Explorar, Navegar e Interactuar
No es sino hasta los noventa que irrumpen con fuerza los soportes digitales de alcance masivo que conocemos hoy: el CD-ROM, el DVD y las redes informáticas. Con ellos aparece por primera vez la posibilidad de restituir a las obras multimedia una de sus características más esenciales: la interactividad.

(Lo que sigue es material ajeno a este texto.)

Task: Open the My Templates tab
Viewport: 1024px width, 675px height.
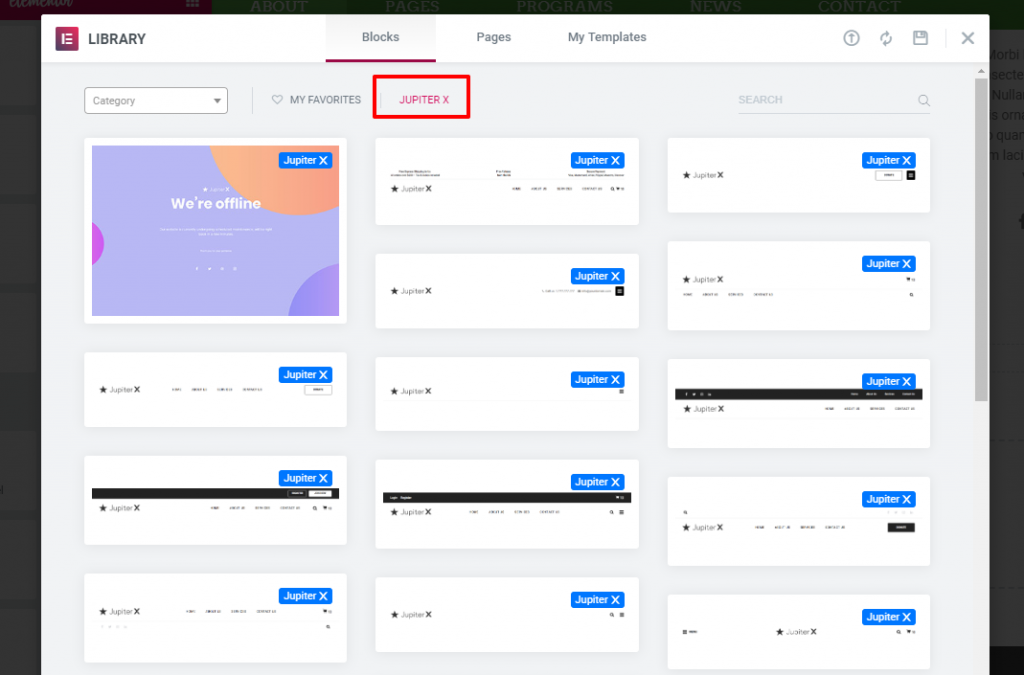Action: point(607,37)
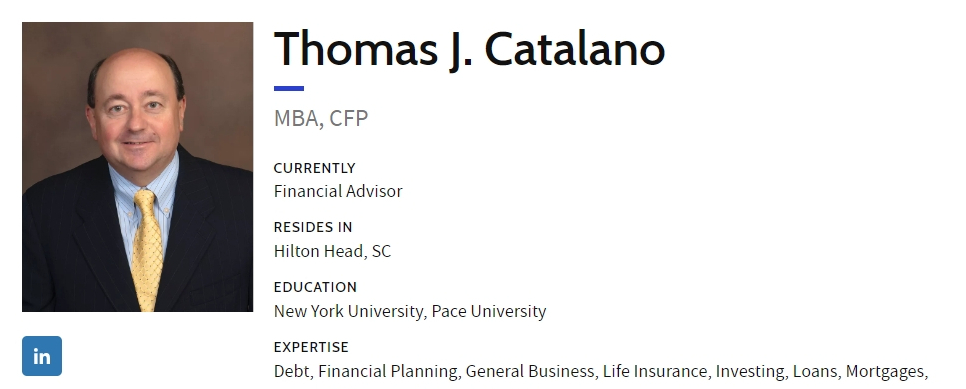
Task: Select the Investing expertise item
Action: click(750, 372)
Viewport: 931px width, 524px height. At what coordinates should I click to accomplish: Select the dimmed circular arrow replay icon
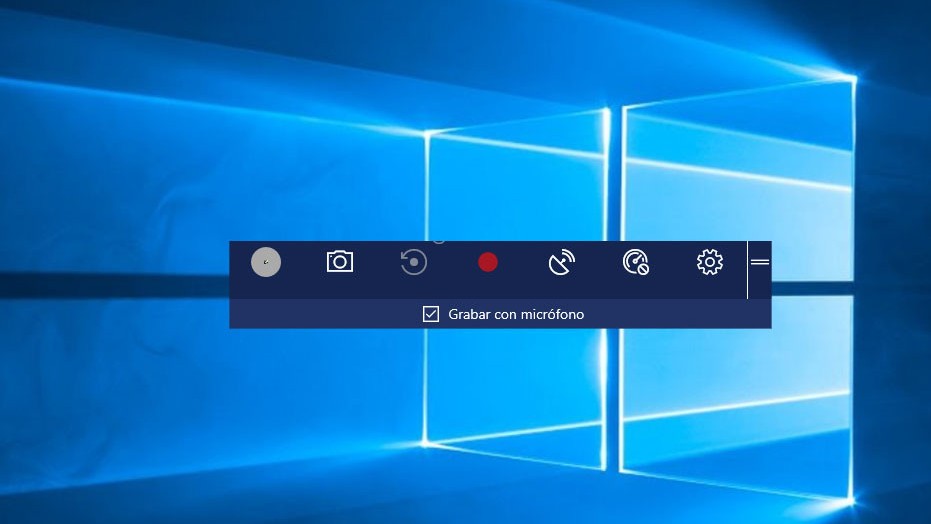pyautogui.click(x=414, y=262)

En sus aspectos pragmáticos, la interactividad promueve una relación activa, personalizada e íntima con los desarrollos de la tecnología numérica, la posibilidad de acoplar múltiples registros sensoriales y un acceso multiforme a la información almacenada. La relación del actante con la obra digital resulta menos determinante que en muchas propuestas tradicionales, impulsando una fruición más asociativa y privada. Este diálogo abierto entre el “creador”, la obra y su “espectador” –donde los espacios de la creación y la espectación son objeto de un duro cuestionamiento– es uno de los elementos fundantes de una nueva concepción de la obra artística como construcción descentralizada y provisional, incompleta y en reformulación constante.